In one corner I have a study and computer area where I keep some of my reference and resource books. I surround myself with the precious things that make my soul do a little dance - photos, pieces and works by my sister and niece, inchies from Ankie, leaf designs from Maxine, a postcard from Ros, another by Sue and (now that I look more closely) the vacuum cleaner. This is the area where I tend to "draw up" and play with an idea, or doodle or write ... I used to have the table over near the window and all I did was look out the window ... the cosy confines of the corner work best for me.
This corner unit is made from recycled timbers and is home to my fabric stash and a collection of Meakin china. I've given my entire stash away twice now and started anew - something I found quite liberating as I now create most of my own fabrics (I don't get to spend enough time with my wonderful friend and mentor Ankie King - who has taught me just about everything I know about dyeing ...) I keep wadding and stuffing up top and the closed doors hide larger metreage of pfds and backing fabrics.

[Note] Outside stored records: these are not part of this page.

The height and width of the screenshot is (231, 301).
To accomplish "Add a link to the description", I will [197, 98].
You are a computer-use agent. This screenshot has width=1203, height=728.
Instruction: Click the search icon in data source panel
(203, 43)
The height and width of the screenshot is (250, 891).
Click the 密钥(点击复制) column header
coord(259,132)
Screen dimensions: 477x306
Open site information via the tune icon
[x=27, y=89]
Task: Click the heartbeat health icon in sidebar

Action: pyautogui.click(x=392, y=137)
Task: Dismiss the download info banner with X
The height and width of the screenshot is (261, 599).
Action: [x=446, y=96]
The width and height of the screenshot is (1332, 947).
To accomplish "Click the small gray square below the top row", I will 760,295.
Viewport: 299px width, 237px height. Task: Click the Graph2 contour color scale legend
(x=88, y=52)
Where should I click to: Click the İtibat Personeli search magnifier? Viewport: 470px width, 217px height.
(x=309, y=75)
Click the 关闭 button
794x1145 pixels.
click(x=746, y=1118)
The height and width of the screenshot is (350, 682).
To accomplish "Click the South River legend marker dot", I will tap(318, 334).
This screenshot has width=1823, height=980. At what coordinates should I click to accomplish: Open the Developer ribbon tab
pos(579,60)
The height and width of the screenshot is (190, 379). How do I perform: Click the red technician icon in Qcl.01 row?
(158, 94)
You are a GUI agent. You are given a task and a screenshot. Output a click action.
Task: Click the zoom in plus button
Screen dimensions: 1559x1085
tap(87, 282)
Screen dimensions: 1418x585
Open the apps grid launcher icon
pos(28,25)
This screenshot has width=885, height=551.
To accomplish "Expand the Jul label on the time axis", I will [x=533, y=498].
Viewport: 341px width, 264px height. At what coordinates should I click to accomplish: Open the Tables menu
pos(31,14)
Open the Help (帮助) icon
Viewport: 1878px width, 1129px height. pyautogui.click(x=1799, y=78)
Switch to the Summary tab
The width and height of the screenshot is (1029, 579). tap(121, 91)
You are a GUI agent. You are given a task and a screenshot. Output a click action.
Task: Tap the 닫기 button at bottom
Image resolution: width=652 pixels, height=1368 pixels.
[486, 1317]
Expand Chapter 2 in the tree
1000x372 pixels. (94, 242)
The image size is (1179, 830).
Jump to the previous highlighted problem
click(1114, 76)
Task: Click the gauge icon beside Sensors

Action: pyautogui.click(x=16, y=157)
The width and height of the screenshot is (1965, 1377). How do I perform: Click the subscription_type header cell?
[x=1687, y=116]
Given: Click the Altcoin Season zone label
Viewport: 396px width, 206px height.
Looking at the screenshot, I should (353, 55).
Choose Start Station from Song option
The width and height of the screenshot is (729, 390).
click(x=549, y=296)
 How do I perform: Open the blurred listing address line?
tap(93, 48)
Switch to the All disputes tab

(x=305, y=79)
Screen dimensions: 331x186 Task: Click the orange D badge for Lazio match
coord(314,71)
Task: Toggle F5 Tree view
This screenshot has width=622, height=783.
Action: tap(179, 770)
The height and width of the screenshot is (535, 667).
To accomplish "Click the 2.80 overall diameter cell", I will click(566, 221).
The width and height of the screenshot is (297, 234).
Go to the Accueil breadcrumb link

I have a curtain rod which sits across the top of the cupboard and that's where I hang my design sheet - a miracle of static electricity which holds hundred of pieces in place - I love being able to close the door at the end of the evening, and come back the next day with fresh eyes - whatever isn't working with the piece almost always screams at me when the door reopens.
The next studio stop is with Pam Holland - who we get to visit from the 19th (Saturday). Pam is an incredibly talented artist and one of SAQA's Professional Artist Members (PAMs). I hope you've enjoyed the tour so far - I've loved the diversity of spaces in which we all create.